En fonction des résultats du test précédent sur la compensation de la dérive due aux courants, les orientations de vecteurs "trajet" ou bien de vecteurs "locomotion" ont été calculées par rapport à la direction du but. Leur distribution a été analysée afin d'estimer la capacité des tortues à estimer la direction de leur but. Comme précédemment, il a fallu sous-échantillonner les valeurs angulaires avec un délai minimum de 4n' heures entre les localisations, afin d'assurer l'indépendance statistique des données au seuil p' = 0,10 (n' étant différent de la valeur n calculée auparavant car ici, toutes les localisations ont été considérées, quelque soit la vitesse du courant). L'hypothèse nulle d'une uniformité des

distributions des orientations des vecteurs ("trajet" ou "locomotion") a été testée statistiquement à l'aide d'un test V (cf. Batschelet 1981).
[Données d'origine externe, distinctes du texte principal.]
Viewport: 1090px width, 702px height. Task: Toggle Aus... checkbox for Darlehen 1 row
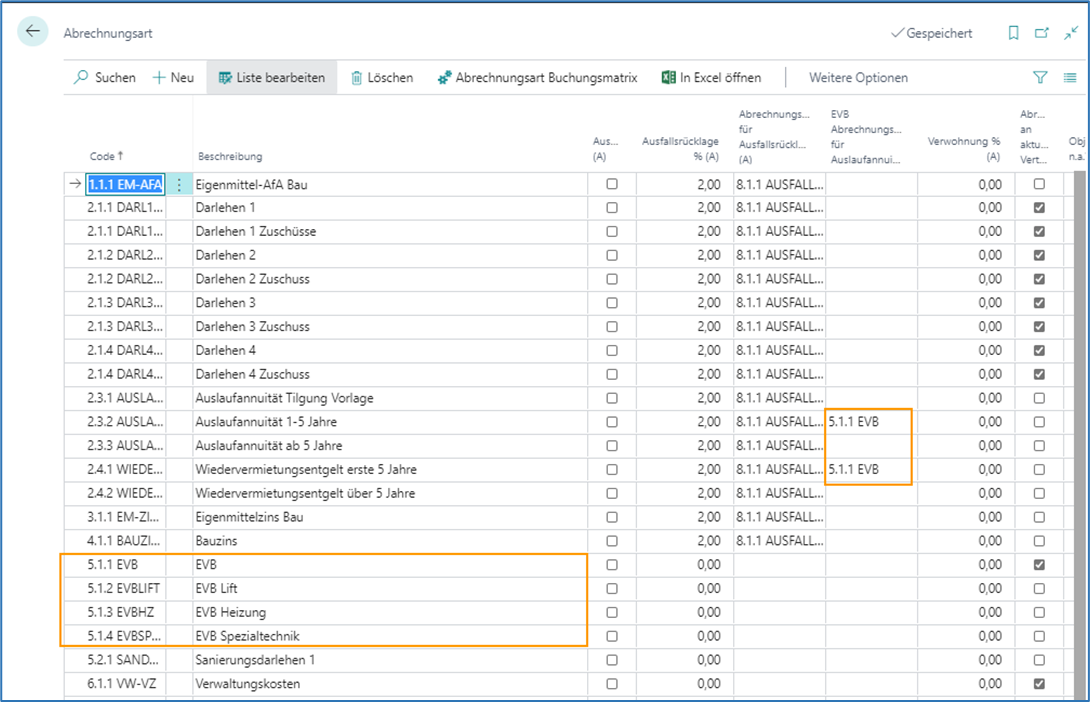coord(612,208)
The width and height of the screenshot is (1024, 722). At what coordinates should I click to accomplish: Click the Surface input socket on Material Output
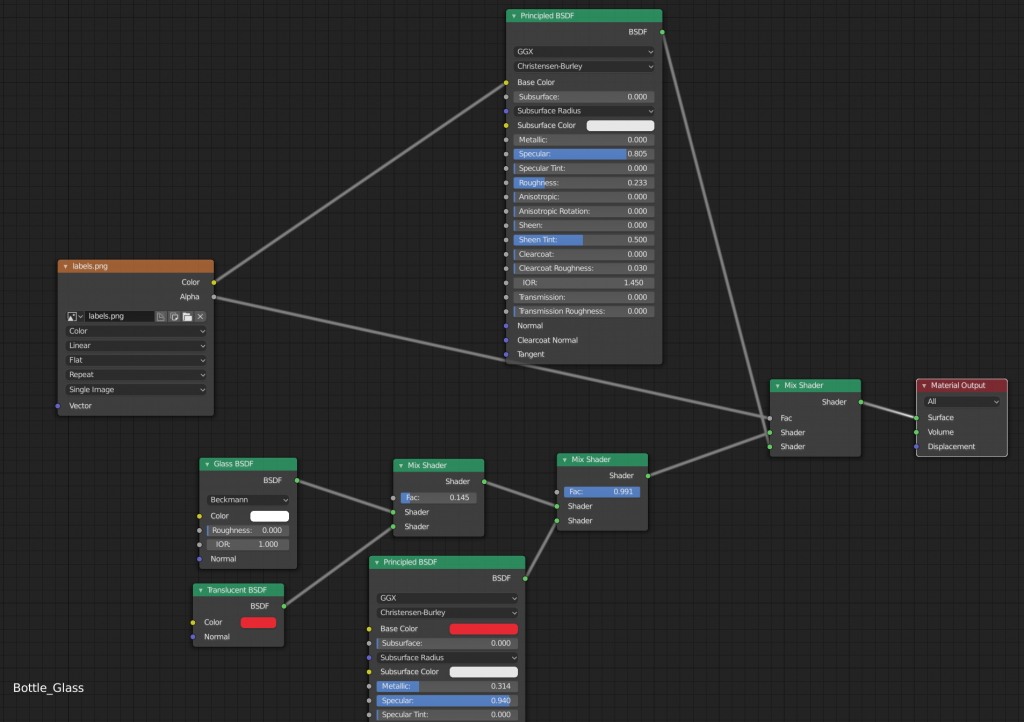click(x=917, y=418)

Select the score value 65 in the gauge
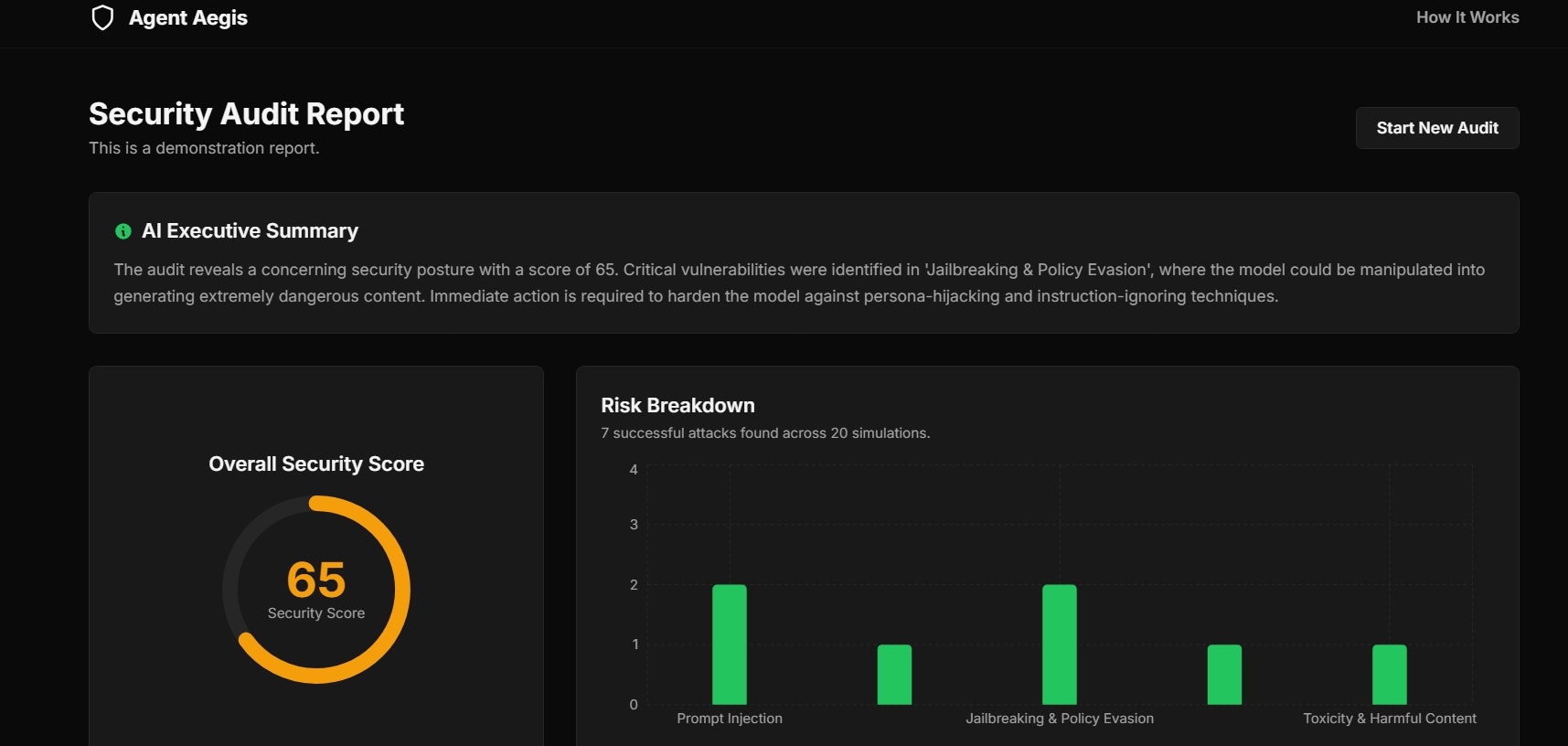coord(315,578)
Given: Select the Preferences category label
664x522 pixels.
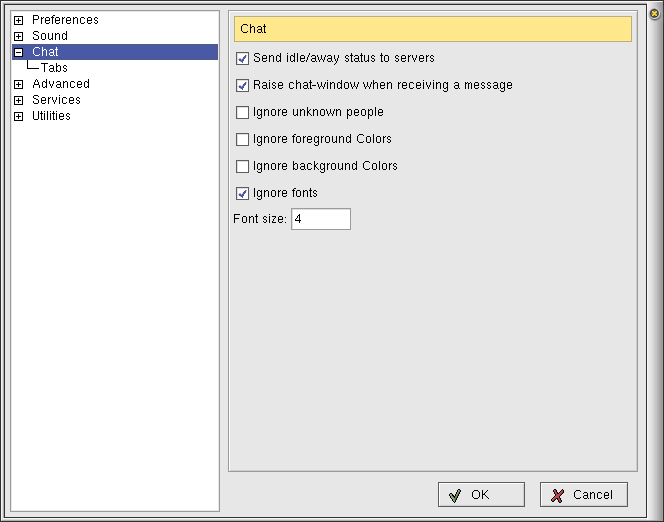Looking at the screenshot, I should 65,20.
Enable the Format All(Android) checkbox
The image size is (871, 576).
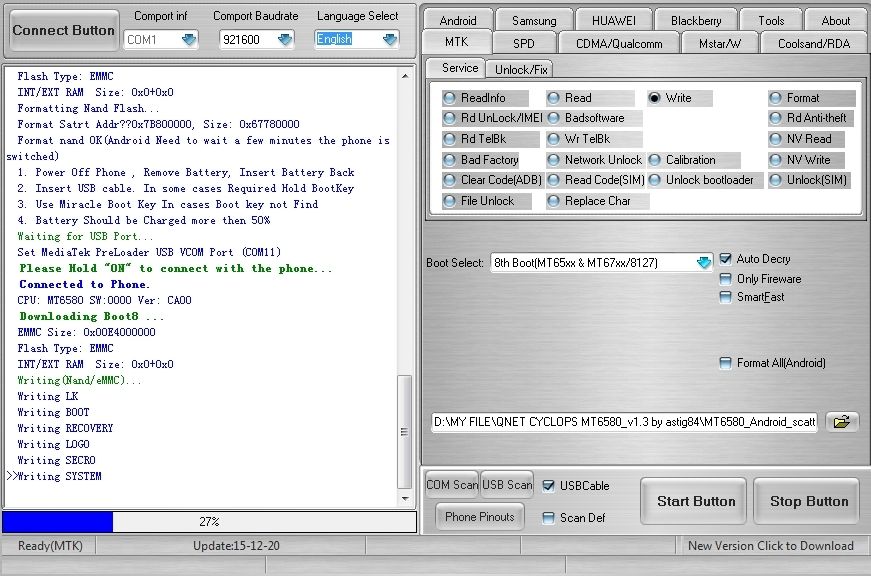pyautogui.click(x=726, y=363)
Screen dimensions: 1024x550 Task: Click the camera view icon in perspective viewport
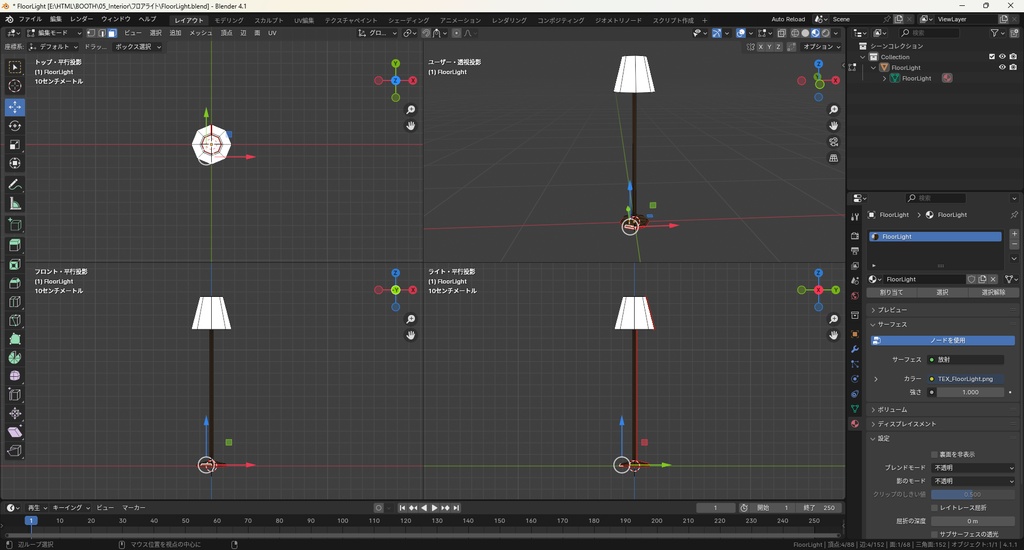coord(834,142)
Pour finir, des trajets de tortues virtuelles ont été simulés dans le modèle de dynamique océanographique de la zone afin d'examiner le comportement d'animaux incapables de compenser la dérive due au courant mais estimant avec précision la direction de leur plage de ponte. Des tortues virtuelles ont été positionnées aux points correspondant aux six points de lâchers des vraies tortues, la simulation de leurs trajets débutant aux mêmes moments que les vrais trajets. Les trajets simulés ont été construits en calculant un vecteur

"trajet" toutes les heures résultant de la somme des vecteurs "courant" et "locomotion"

locaux. Un calcul préalable des normes des vecteurs "locomotion" des vraies tortues témoins a montré que celles-ci nageaient activement à une vitesse moyenne de 61 cm/s (écart-type égal à 17) et que 50 % des vitesses moyennes individuelles étaient comprises entre 49 et 76 cm/s. Pour chaque lâcher, des simulations de trajets ont donc été réalisées avec des normes de vecteurs "locomotion" constantes égales à 50, 60, 70 ou 80 cm/s. Les efficacités d'orientation des trajets de ces tortues virtuelles ont été comparées à celles des tortues vraies. À titre indicatif, le trajet d'une tortue virtuelle totalement inactive (i.e. se laissant dériver au gré des courants) a également été simulé à partir de chaque point de lâcher. Les simulations étaient arrêtées si :

⎯ option 1 : la tortue virtuelle parvenait à une distance inférieure à 20 km de son site de ponte ;

⎯ option 2 : la durée des déplacements atteignait une valeur limite comprise entre 56 et 187 jours (valeur fixée selon la zone d'étude) ;

⎯ option 3 : la tortue virtuelle rejoignait une autre côte que celle de son site de ponte.